- WHAT YOU WILL DO:
Filter the entries for the word "header". Copy each line in which it occurs.

(Extracted data entries)
-----

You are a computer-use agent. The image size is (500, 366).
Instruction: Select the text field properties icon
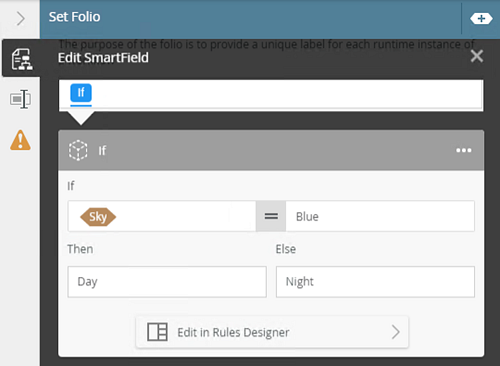click(20, 99)
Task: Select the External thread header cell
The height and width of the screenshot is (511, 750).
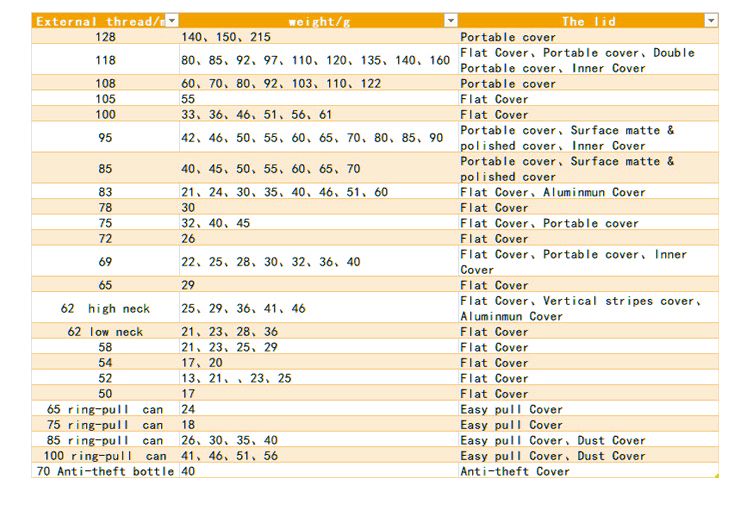Action: [98, 21]
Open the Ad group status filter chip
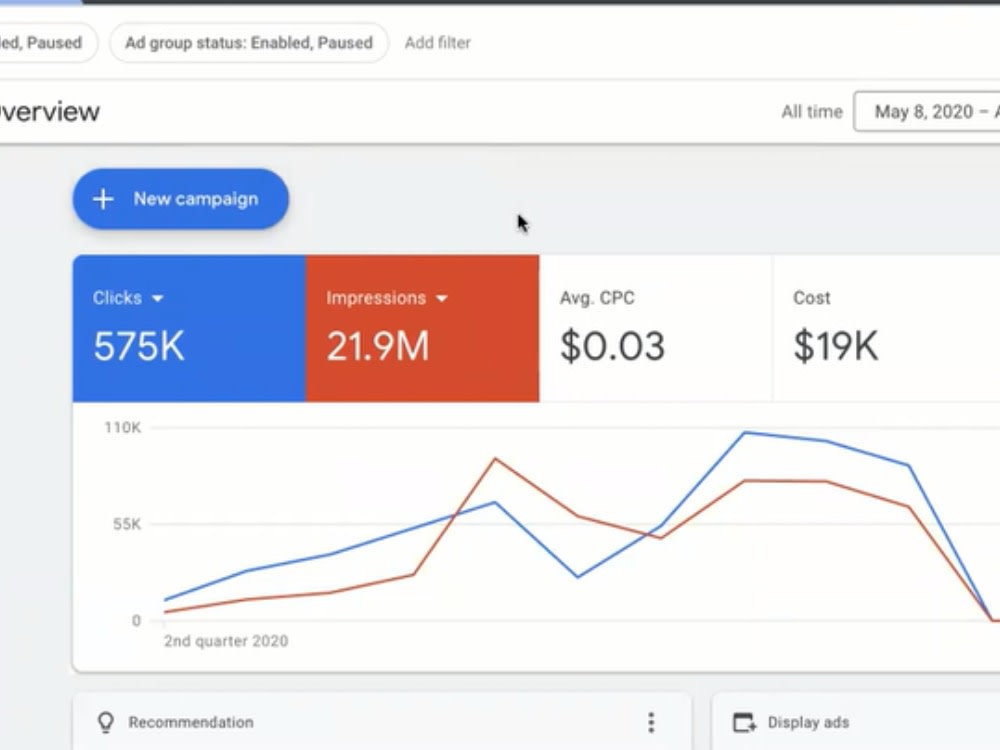 [x=248, y=43]
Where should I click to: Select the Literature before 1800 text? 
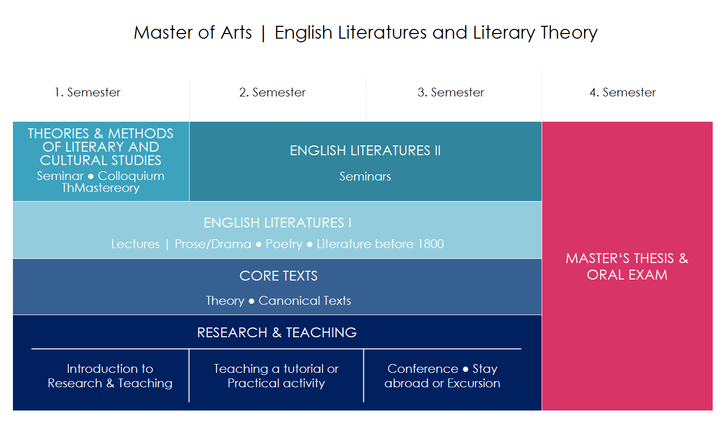pyautogui.click(x=380, y=244)
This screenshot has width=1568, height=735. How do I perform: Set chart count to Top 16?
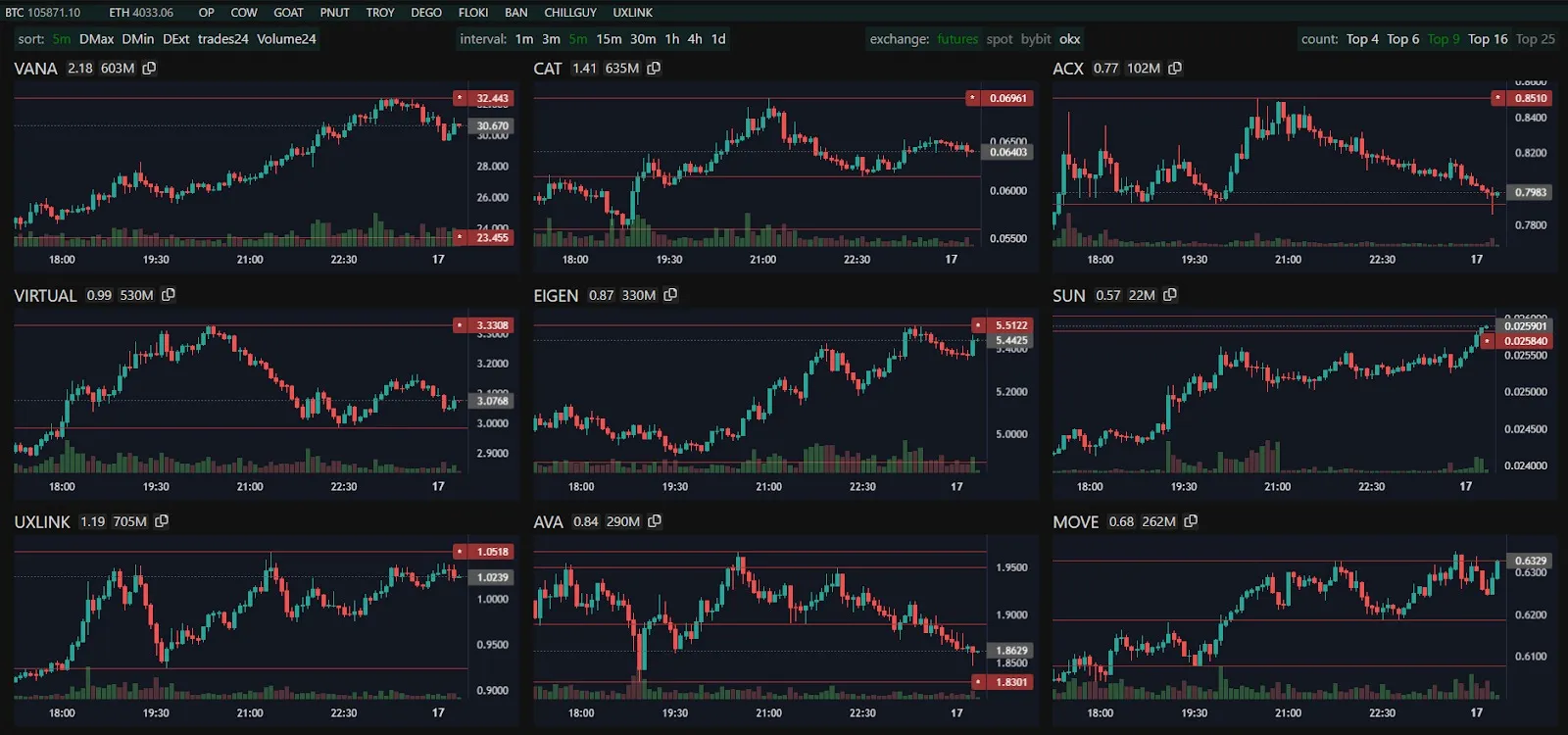(x=1487, y=39)
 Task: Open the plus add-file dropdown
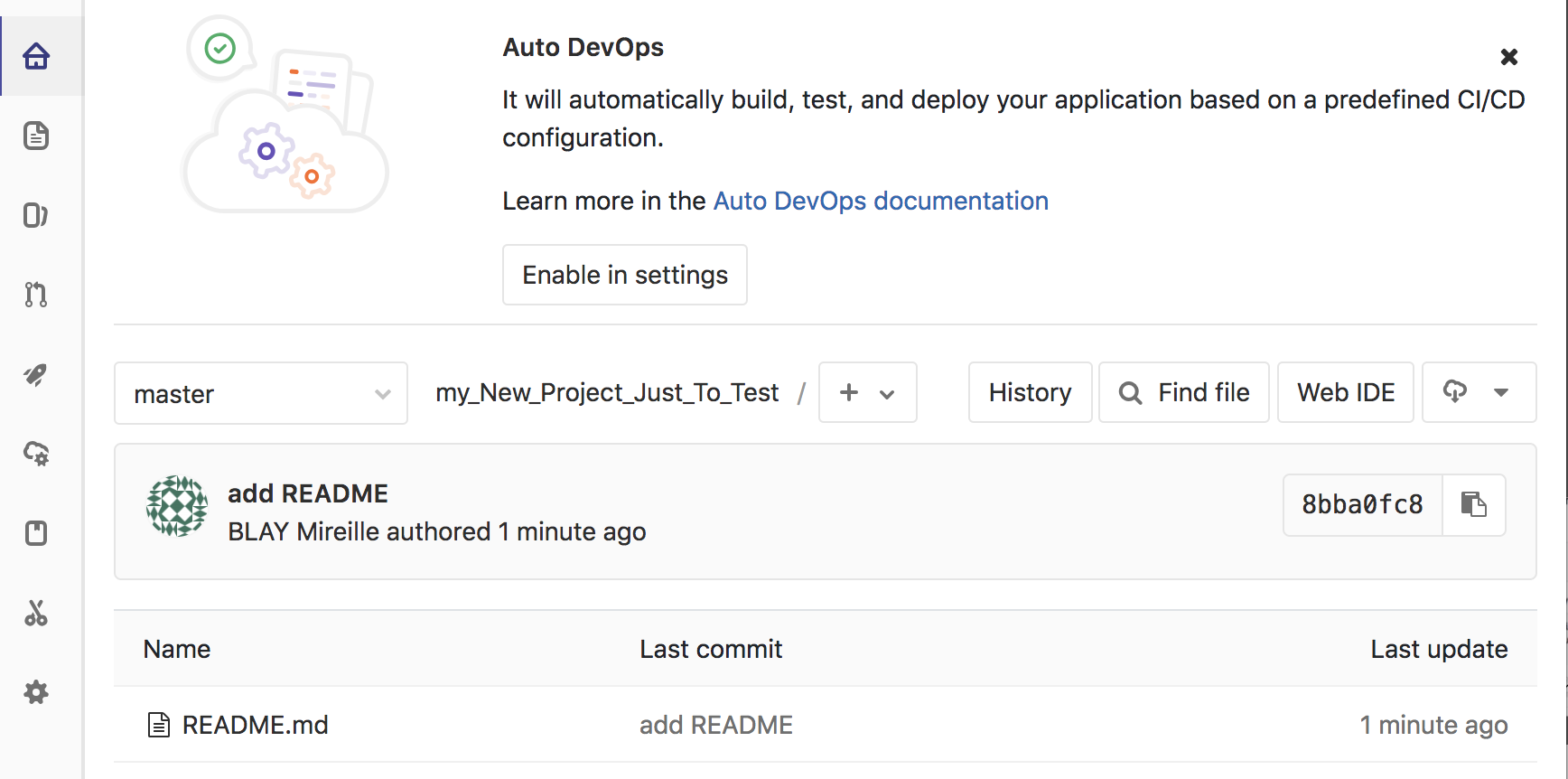pyautogui.click(x=867, y=393)
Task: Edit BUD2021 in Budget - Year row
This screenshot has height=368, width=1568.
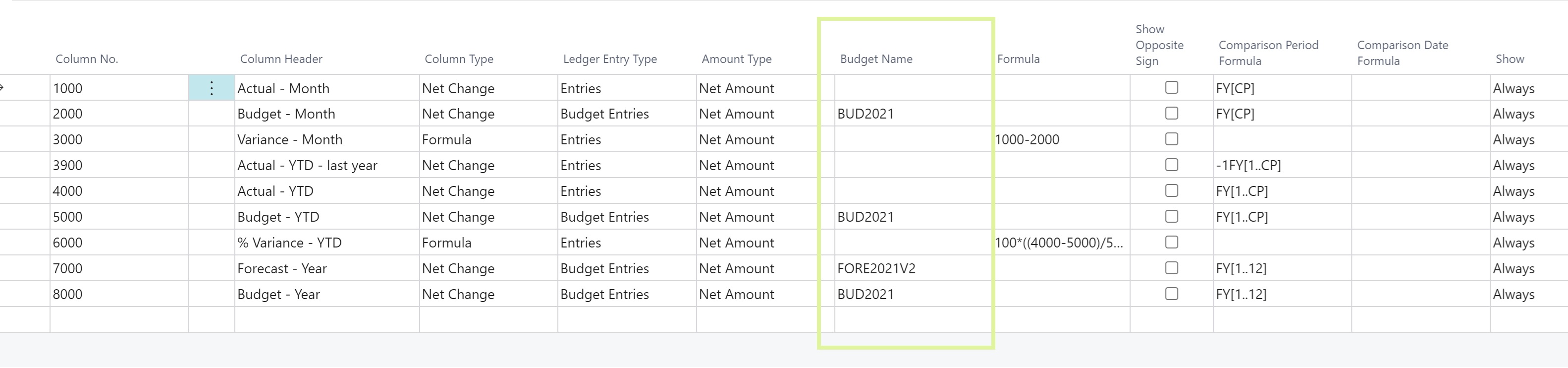Action: point(912,294)
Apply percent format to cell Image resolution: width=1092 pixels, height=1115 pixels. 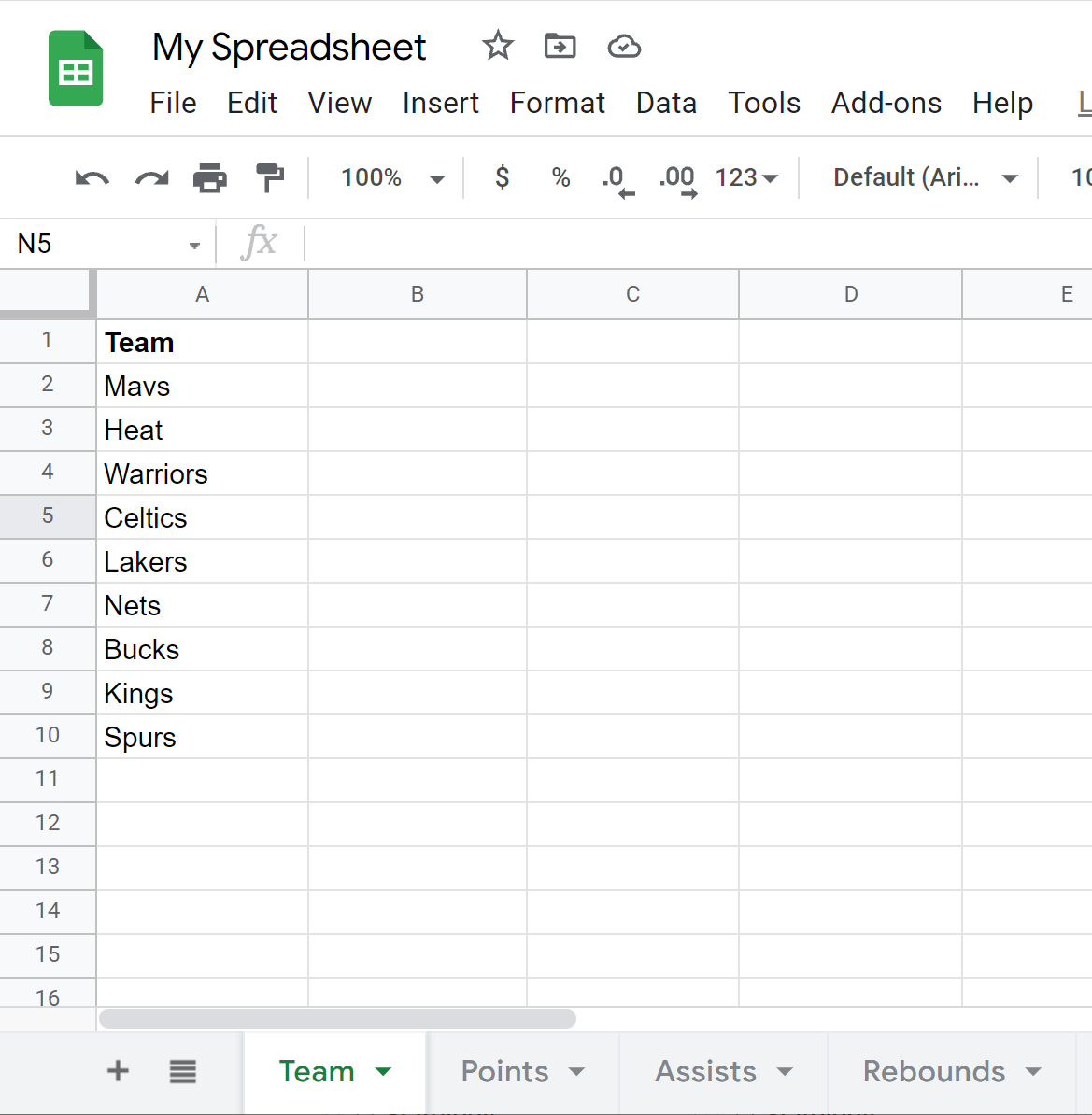click(560, 177)
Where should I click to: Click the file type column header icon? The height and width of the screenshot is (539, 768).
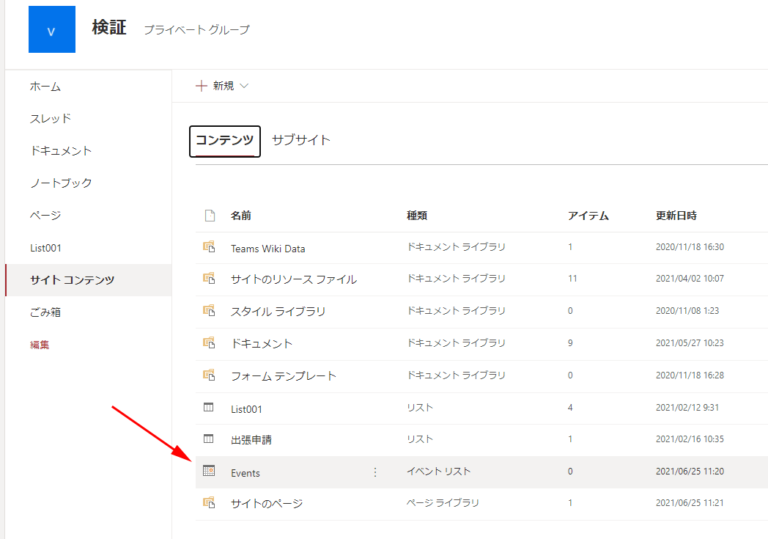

-----

- ANSWER FOR THE TASK:
Task: Select the External thread header cell
Where should I click to: Click the file type column header icon? The height and width of the screenshot is (539, 768).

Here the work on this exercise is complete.